4/15/2021 0 Comments How To Read Hostess Dates
I should have mentioned that SAS dates are a HUGE topic at SAS conferences In addition to your presentation, there are dozens of paper by SAS users such as Art Carpenter.If you obtain data from web sites, social media, or other unstandardized data sources, you might not know the form of dates in the data.
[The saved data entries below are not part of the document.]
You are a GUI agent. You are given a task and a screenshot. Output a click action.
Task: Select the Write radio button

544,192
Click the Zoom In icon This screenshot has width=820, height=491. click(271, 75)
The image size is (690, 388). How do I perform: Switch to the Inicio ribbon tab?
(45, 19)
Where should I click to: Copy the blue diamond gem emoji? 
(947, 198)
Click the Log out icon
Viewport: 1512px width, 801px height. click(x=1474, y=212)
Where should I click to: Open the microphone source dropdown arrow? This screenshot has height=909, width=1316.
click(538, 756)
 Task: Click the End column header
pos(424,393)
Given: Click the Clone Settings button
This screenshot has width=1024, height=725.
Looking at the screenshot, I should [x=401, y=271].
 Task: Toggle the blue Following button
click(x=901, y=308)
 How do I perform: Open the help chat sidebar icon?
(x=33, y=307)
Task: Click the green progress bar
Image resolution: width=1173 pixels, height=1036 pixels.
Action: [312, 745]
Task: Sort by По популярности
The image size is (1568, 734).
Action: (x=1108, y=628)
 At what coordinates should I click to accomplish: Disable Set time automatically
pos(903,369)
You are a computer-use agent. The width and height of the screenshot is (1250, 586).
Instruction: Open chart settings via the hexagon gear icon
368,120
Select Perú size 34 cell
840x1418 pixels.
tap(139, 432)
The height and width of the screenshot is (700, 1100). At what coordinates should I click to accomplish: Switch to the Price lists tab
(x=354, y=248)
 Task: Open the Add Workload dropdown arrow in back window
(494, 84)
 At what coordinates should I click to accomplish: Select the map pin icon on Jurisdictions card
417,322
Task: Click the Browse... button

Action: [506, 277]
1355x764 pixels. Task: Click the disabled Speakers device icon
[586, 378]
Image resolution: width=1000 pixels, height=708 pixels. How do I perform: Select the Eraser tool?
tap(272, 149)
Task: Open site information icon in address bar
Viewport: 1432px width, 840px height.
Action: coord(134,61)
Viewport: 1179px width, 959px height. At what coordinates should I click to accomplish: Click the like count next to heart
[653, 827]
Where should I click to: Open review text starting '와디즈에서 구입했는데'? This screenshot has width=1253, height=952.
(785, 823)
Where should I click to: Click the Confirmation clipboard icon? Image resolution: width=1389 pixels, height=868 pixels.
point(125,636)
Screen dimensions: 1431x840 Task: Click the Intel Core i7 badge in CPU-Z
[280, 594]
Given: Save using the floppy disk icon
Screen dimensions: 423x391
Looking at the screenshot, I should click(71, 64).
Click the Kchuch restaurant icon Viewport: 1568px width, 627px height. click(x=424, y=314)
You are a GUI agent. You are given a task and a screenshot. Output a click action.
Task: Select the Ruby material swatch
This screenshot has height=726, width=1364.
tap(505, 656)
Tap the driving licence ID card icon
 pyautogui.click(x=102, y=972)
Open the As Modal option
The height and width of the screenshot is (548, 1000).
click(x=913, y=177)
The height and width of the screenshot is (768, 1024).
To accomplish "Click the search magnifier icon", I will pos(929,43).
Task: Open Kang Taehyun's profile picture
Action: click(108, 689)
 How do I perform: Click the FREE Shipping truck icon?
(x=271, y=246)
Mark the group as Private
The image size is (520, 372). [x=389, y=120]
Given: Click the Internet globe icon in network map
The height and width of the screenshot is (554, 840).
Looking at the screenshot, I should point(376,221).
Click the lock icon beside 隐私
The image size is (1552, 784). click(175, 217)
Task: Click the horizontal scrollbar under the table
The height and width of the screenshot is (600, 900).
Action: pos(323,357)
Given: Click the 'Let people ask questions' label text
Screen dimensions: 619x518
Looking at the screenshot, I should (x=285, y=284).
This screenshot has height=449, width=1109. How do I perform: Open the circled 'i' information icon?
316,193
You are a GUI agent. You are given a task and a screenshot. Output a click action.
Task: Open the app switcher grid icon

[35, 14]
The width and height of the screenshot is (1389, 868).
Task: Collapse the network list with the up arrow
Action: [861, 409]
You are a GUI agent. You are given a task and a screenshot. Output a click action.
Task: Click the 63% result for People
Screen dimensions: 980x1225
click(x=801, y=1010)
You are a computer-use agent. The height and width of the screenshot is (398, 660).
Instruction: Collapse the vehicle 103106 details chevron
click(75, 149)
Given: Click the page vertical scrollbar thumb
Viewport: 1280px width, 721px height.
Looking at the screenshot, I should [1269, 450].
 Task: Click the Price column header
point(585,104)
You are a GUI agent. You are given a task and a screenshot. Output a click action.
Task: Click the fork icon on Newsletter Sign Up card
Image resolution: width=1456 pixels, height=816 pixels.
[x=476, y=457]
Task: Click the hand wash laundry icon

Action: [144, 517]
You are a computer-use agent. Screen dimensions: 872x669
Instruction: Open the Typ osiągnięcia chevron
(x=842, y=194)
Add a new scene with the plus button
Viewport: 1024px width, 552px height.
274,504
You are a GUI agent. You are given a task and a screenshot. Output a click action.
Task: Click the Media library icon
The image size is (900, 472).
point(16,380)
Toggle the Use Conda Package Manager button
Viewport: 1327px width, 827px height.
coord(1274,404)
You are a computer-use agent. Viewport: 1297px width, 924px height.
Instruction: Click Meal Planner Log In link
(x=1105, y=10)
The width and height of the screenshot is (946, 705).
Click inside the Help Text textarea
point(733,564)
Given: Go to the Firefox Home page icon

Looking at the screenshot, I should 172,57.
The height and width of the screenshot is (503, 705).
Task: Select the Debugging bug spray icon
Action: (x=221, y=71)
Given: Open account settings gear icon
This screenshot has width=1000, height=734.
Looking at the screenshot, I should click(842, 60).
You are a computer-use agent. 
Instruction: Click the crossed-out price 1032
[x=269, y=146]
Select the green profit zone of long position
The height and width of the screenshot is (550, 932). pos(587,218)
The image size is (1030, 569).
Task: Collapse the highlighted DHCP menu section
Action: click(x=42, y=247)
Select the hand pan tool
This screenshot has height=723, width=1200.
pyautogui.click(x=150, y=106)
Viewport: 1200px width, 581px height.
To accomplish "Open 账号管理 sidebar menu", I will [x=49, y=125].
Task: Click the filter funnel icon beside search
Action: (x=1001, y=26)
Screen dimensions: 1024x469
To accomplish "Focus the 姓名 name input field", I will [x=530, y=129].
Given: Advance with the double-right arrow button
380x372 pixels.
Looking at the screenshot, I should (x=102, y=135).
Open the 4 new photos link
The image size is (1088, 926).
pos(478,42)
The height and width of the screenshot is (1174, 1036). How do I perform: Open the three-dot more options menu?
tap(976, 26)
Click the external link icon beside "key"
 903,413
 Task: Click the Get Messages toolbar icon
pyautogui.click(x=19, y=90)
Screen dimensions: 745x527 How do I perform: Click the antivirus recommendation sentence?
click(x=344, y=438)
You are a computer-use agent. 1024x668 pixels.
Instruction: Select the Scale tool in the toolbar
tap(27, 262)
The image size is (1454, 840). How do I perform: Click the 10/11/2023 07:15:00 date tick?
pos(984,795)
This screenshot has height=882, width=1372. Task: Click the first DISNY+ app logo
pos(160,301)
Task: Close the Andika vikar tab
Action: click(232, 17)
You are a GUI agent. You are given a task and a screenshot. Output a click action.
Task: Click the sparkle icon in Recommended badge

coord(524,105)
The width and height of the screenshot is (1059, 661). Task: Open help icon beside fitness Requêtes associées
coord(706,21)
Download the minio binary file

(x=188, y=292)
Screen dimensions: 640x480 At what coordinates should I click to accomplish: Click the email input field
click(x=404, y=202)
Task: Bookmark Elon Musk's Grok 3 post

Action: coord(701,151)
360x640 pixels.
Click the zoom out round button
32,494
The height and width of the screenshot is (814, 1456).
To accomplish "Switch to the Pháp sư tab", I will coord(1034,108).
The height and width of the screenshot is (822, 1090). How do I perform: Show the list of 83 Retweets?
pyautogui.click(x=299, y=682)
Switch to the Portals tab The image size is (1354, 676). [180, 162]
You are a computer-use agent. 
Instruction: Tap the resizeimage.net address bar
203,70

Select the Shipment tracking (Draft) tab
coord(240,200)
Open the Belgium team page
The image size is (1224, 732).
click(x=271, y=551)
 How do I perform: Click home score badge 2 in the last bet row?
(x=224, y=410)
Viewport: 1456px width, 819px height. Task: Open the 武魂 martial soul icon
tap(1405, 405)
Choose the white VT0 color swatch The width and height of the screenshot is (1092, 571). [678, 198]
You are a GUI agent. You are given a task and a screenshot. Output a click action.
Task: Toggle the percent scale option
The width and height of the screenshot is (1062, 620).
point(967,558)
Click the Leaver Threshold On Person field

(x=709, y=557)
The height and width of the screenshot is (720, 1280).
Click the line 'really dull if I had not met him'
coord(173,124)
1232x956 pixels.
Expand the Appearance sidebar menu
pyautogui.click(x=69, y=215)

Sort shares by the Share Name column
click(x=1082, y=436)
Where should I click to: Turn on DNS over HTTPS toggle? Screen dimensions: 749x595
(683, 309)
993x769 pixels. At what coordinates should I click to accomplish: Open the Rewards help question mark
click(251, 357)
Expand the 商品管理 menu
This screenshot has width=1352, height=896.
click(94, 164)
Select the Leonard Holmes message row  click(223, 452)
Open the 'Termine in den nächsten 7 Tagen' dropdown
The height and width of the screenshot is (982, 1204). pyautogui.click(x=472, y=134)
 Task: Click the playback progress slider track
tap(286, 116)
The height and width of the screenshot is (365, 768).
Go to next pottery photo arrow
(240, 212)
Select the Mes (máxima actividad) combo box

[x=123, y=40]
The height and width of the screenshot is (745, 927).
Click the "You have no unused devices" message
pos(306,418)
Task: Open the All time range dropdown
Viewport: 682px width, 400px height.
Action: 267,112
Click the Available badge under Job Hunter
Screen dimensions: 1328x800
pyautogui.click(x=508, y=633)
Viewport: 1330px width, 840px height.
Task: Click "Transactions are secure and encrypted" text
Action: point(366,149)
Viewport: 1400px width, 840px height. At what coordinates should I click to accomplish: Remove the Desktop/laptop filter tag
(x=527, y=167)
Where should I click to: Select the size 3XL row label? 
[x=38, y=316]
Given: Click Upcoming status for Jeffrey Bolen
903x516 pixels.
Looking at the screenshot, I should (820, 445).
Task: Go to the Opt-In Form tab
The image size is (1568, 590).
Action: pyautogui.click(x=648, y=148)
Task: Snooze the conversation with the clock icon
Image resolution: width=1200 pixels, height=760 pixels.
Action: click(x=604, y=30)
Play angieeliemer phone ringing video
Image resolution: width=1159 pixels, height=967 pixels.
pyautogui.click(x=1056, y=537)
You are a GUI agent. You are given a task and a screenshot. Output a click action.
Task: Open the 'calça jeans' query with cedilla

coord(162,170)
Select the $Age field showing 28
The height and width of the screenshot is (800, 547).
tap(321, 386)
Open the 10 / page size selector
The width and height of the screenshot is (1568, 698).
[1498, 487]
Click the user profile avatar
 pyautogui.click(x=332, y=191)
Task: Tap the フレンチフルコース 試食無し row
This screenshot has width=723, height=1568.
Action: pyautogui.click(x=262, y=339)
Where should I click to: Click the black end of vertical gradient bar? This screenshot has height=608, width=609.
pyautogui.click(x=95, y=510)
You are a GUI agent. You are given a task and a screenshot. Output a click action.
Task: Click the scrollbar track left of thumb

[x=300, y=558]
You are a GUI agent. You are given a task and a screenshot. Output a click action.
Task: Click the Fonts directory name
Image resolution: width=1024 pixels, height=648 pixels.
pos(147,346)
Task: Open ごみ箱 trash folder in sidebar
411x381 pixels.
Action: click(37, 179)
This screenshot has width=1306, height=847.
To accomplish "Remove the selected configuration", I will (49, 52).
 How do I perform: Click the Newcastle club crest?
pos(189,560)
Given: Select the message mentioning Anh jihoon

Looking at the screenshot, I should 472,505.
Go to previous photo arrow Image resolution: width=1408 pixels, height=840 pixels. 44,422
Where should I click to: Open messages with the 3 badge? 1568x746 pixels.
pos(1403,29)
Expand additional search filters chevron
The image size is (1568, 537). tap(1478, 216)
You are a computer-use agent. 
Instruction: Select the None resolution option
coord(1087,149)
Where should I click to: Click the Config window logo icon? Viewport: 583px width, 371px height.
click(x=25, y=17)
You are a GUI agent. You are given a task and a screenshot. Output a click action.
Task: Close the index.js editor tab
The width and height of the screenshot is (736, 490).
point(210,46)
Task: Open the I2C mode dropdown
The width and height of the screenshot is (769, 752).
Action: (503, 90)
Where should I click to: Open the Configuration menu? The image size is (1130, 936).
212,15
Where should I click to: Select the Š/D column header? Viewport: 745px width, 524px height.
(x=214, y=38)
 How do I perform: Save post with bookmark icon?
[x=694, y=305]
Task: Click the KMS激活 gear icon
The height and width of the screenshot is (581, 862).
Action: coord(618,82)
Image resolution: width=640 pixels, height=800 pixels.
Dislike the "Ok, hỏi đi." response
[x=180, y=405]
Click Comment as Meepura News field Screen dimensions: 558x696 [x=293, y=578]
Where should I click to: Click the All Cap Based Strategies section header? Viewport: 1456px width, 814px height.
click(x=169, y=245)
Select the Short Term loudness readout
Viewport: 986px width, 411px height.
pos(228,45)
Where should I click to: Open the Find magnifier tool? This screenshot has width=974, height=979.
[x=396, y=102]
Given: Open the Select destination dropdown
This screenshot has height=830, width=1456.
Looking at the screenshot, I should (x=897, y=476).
For example, the US Independence Day might be represented as 04JUL1776, 07041776, Jul 4, 1776, or July 4, 1776. Fortunately, the ANYDTDTE informat makes it easy read dates like these into SAS. The ANYDTDTE w. informat is a flexible alternative to older informats such as DATE w., MMDDYY w., and YYMMDD w. If your dates are in a specific form, the older informats work great and serve to document that all dates must be in that standard form. As you can see, the ANYDTDTE informat reads six different strings, but converts all of them to the SAS date value that corresponds to 04JUL1776. The string 07041776 can be interpreted as April 7, 1776 or July 4, 1776, depending upon the local convention. Europeans tend to interpret the string as DDMMYYYY whereas the US convention is to use MMDDYYYY. The answer is that the informat looks at the DATESTYLE SAS option. By default, the DATESTYLE option uses the LOCALE system option to guess which style to use. You can use PROC OPTIONS to see the value of these options, which are printed to the SAS log. For my system, the DATESTYLE option is set to MDY, which means that the string 07041776 will be interpreted MMDDYYYY. If you need to read dates that obey a different convention, you can use the global OPTIONS statement to set the DATESTYLE option. There are two other SAS infomats that are similar to the ANYDTDTE informat. Heres a tip to help you remember these seemingly cryptic names. The first part of the name is ANYDT, which means that the input string can be ANY datetime (DT) value. The end of the name refers to the numerical value that is produced by the informat. The resulting value can be a date (DTE), a datetime (DTM), or a time (TME) value. Thus the three informats all have the mnemonic form ANYDTXXX where the XXX suffix refers to the value that is produced. His areas of expertise include computational statistics, simulation, statistical graphics, and modern methods in statistical data analysis. Rick is author of the books Statistical Programming with SASIML Software and Simulating Data with SAS. I knew there would have to be an option to set the style or locale and in finding the datestyle and locale options we set them to DMY and ENAU and he was a happy chappy. Spoke about this tip and other tips at our local SAS user group meeting later that year. If things dont work the way you expect, look for an option or another technique.